In the overlapping voices condition, the model failed in most cases (5/5 calls) to maintain continuity under overlapping human voices. It frequently repeated entire flows and failed to maintain continuity in the conversation.

Analysis
The system demonstrates moderate resilience to synthetic noise, with only occasional disruption. However, overlapping human voices, the model cannot separate the primary caller from competing speakers, leading to breakdowns in dialogue flow. This sensitivity indicates a gap in robustness when deployed in uncontrolled real-world environments with multiple human voices present.

Limitations
Tests were limited to speakerphone conditions. Results may differ with headset or telephony hardware changes.

Example:

Noise with Speaker

People speaking in background

Conclusion

OpenAI’s Realtime API shows just how far real-time voice AI has come. Conversations feel natural, interruptions are handled smoothly, and switching between languages is more seamless than ever. For many teams, it finally delivers the demo-ready experience that cascaded pipelines struggled to match.

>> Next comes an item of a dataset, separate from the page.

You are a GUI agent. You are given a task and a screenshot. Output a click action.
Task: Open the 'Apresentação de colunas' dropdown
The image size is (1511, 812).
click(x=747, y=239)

But it’s not flawless. Structured outputs, long-context stability, and fine-grained controllability remain areas to watch—especially as latency stretches to ~5–6 seconds in extended sessions.

With availability on Smallest Atoms, the path forward is flexible. Teams can tap into OpenAI’s strengths while using Atoms for enterprise-grade configurability, workflow integration, and deployment control. The result: real-time voice AI that can be mixed, matched, and tuned to fit your product and your customers- without compromise.